ACTIVITIES >>
- A) Copy the text on open source contributors word for word, everything from "By expediting time" down to "maintaining a project.".
- B) Write what follows the text on open source contributors, starting right after its final sentence.

PAGE TEXT >>
=======
A great way to keep contributors engaged is introducing the ability to see why a pull (or merge) request was executed, directly attached to code blocks in your IDE. Contributors would be able to understand the direct impact they’ve made on a project.
I had spoken with one project at Kubecon who mentioned it can often be months before a request is completed. This is due to the fact that a large user base will introduce more feature requests without any organization. This way when a request is finally completed, contributors won’t scratch their heads and endlessly search Slack archives for a conversation months ago to understand why the change was made.
Remove friction from the onboarding process to decrease new contributor dropout rate
The ability to view discussion on a block of code inside the editor would be helpful to onboard new developers. Many developers may lose interest in contributing to an open source project if they do not understand the documentation or the rationale for the project. With CodeStream, strategic discussions can be archived next to the code blocks inside your IDE. As a developer begins to make their first contributions to the project, the community can provide quick, informal feedback in the form of comments.
By expediting time for a potential contributor to understand the technical nuances in an open source project and provide feedback early on in the contributor’s journey, open source communities can decrease the drop off rate of contributors no longer interested in maintaining a project.
“When an open source project becomes large it becomes increasingly difficult for a limited number of core contributors to review each and every code request submitted. Very quickly this becomes a bottleneck for the entire project and slows the progress…Implementing peer review is the most common practice for fixing this bottleneck…”
-David Hurley, founder of Mautic (open source marketing automation service)
=======
DATASET EXTRACT >>
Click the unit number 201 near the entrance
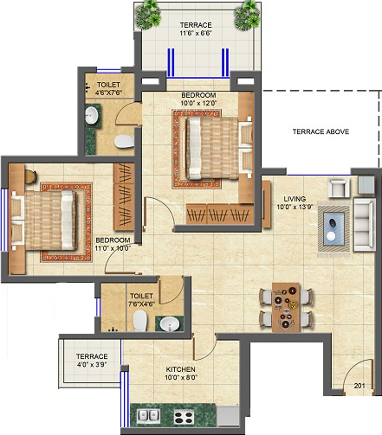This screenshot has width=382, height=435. pyautogui.click(x=360, y=385)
=======
OUTPUTS BY TASK >>
- A)
By expediting time for a potential contributor to understand the technical nuances in an open source project and provide feedback early on in the contributor’s journey, open source communities can decrease the drop off rate of contributors no longer interested in maintaining a project.

- B)
CodeStream enables collaborative peer review in real time by allowing the core contributors and users to discuss code changes. CodeStream encourages a process when any user can voice their opinion. Collaborators are freed up with more time to do what they do best — build more features. They do not have to answer every question since any user is free to comment on the codebase. This mechanism also empowers any user to actively participate in discussions where they are comfortable having smaller, informal conversations.
The benefit of open sourcing technology is providing more transparency. Potential customers can look “under the hood” to see how a new technology is built. Enterprises can properly audit the backend of software for any compliance or regulatory challenges. Open source effectively is a risk-free way for potential customers, who may want to buy a premium version of an open source product with enterprise controls in place to try the product first.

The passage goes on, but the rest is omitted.